Deutlich wird an dieser Stelle das entscheidende Dilemma zwischen glo­baler Nachhaltigkeit und Wohlstand für alle: Denn mit welchem Recht können die Industrieländer von den die industrielle Entwicklung nachholenden Ländern einen Verzicht auf steigenden Energieverbrauch fordern, nachdem sie selbst jahrzehntelang am meisten Energie ver­­braucht und CO2-Emissionen verursacht haben? Da wirtschaftliches Wachstum in Industrieländern oft keinen Zusammenhang mit höherer Lebensqualität hat, wäre nach Potenzial zu suchen, in reichen Ländern auf Wachstum zu verzichten zugunsten von Ländern, in denen Wachs­tum zur Armutsbekämpfung nötig ist. Gefordert ist also besonders von reichen Ländern, alternative, ressourcenschonende Lebensstile zu ent­wickeln und ihre Praktikabilität zu erweisen.

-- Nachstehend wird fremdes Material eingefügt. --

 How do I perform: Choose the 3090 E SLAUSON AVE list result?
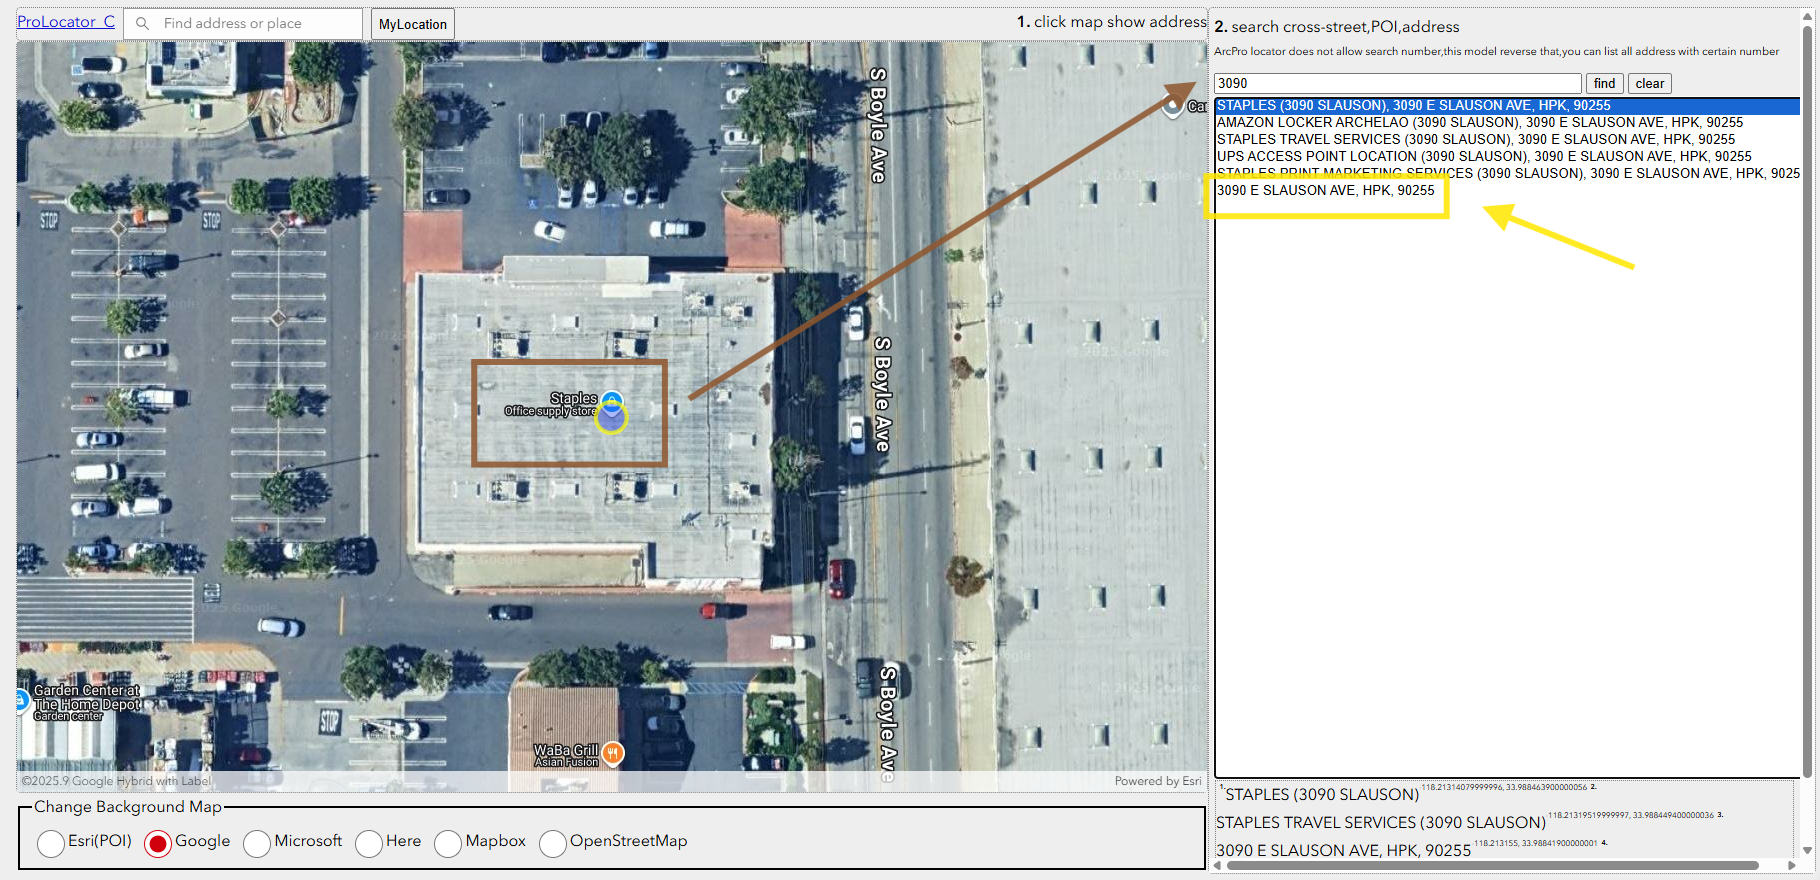(1325, 190)
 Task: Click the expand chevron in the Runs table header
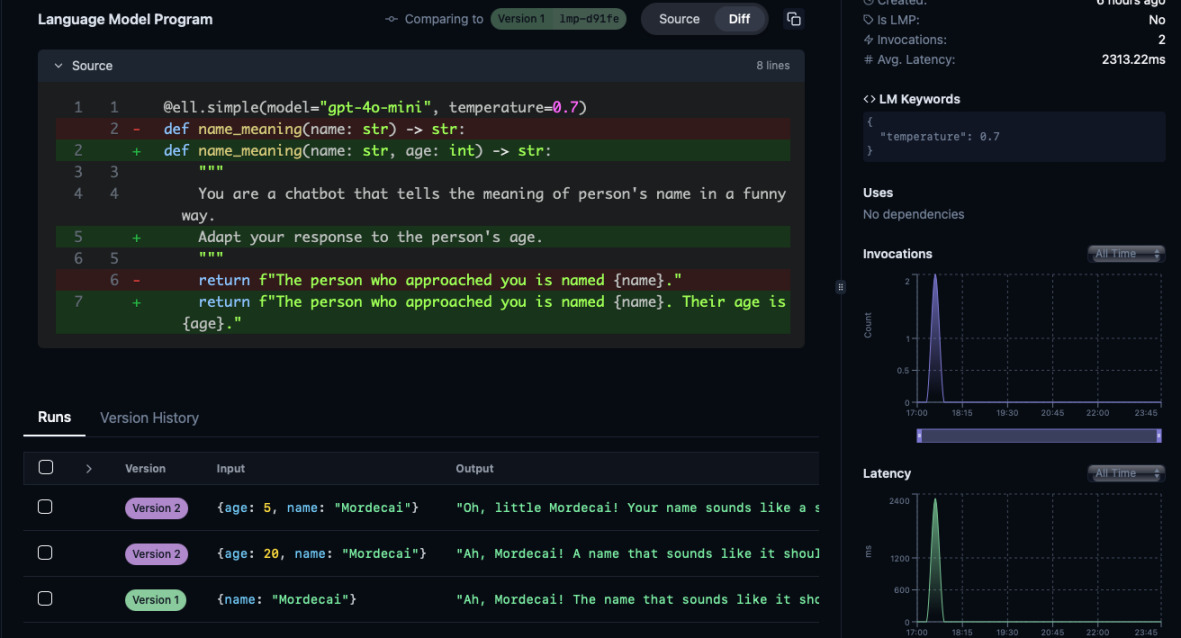click(x=88, y=468)
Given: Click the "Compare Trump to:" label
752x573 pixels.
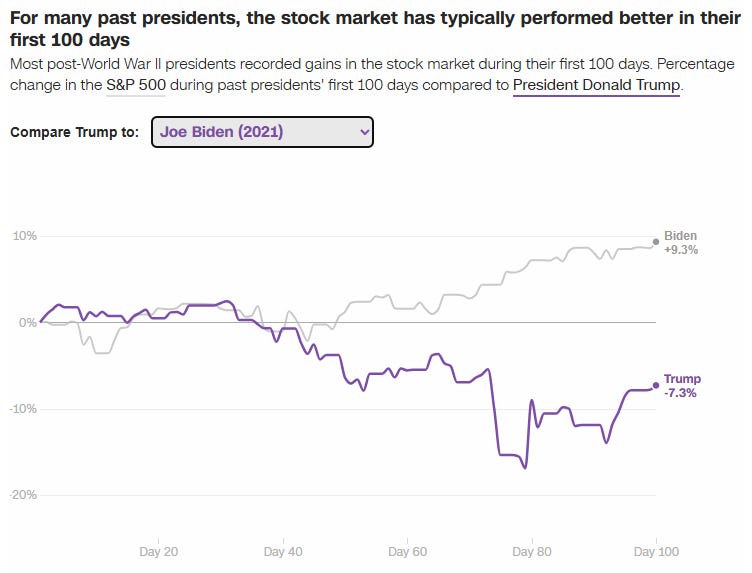Looking at the screenshot, I should pos(75,132).

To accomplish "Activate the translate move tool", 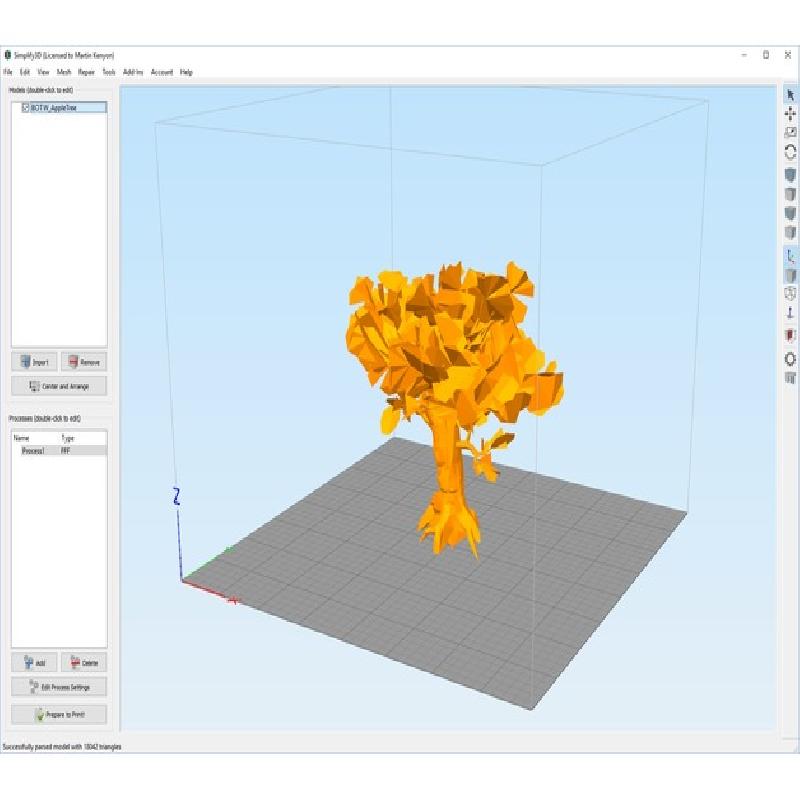I will [790, 114].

Welche Rolle könnten die Kirchen in diesem Zusammenhang spielen? Als global präsente und lokal verwurzelte Akteure haben sie durchaus Chancen, ihren Einfluss geltend zu machen, sei es in ihrer politischen Anwaltschaft, als Experimentierfeld für alternative Ansätze, in der Wahr­nehmung marginalisierter Gruppen oder in der Entwicklung und Förderung einer Spiritualität der Nachhaltigkeit. Einen Baustein hierzu lieferte der Beitrag des Salzburger Dogmatikers Hans-Joachim Sander, der die These vertrat, dass nicht der Glaube nachhaltig ist, sondern die Zeichen der Zeit. Denn Zeichen der Zeit sind verbunden mit Anders-Orten/Heterotopien, denen man gern oder leicht ausweichen kann, aber nicht darf. Mission hat die Aufgabe, sich auf diese Orte zu bezie­hen, weil sie gotthaltig sind. Doch gerade die Nachhaltigkeitsproblema­tik, die Überlebensfragen der gesamten Menschheit betrifft, führt zur Selbstrelativierung, zur Infragestellung des eigenen Standpunkts. Die­ser Selbstrelativierung kann man gerade als einzelner leicht ausweichen und die Augen davor verschließen, dass wir selbst die Attentäter sind, weil es unsere Lebensweise ist, die den katastrophalen Klimawandel be­wirkt. Politisch entscheidend ist es, wie es gelingt, sich mit diesen un­aus­weichlichen Fragen zu identifizieren und eine entsprechende Empa­thie zu entwickeln. Wenn der Glaube jedoch im Habitus erhabener Selbstreferenz daherkommt, der nicht scheitern kann und sich für die Probleme anderer nicht interessiert, so ist er nachhaltig bedeutungslos und zu umkehrfähiger Empathie nicht in der Lage. Es sind also nach Sander die Fragen an die Religionen, die nachhaltig sind, nicht ihre je­weiligen Antworten, da diese sich mit der Zeit ändern. Ein Beispiel für das Gemeinte ist die Parabel vom Samariter, die verdeutlicht, dass nicht der Glaube oder die Religionszugehörigkeit nachhaltigen Charakter hat, sondern die Zeichen der Zeit, nämlich die Menschen, die um die Aner­kennung ihrer Würde betrogen sind. Diese Zeichen der Zeit, so die The­se, sind verbunden mit markanten Orten, und es ist eine (zu entwi­ckeln­de) spirituelle Fähigkeit, sich diesen Orten auszusetzen und sie als loci theologici alieni, als befremdliche Orte, anzusehen, die verlangen, sich auf Neues einzustellen, das man bisher so nicht gesehen hat, und darin Gott zu entdecken.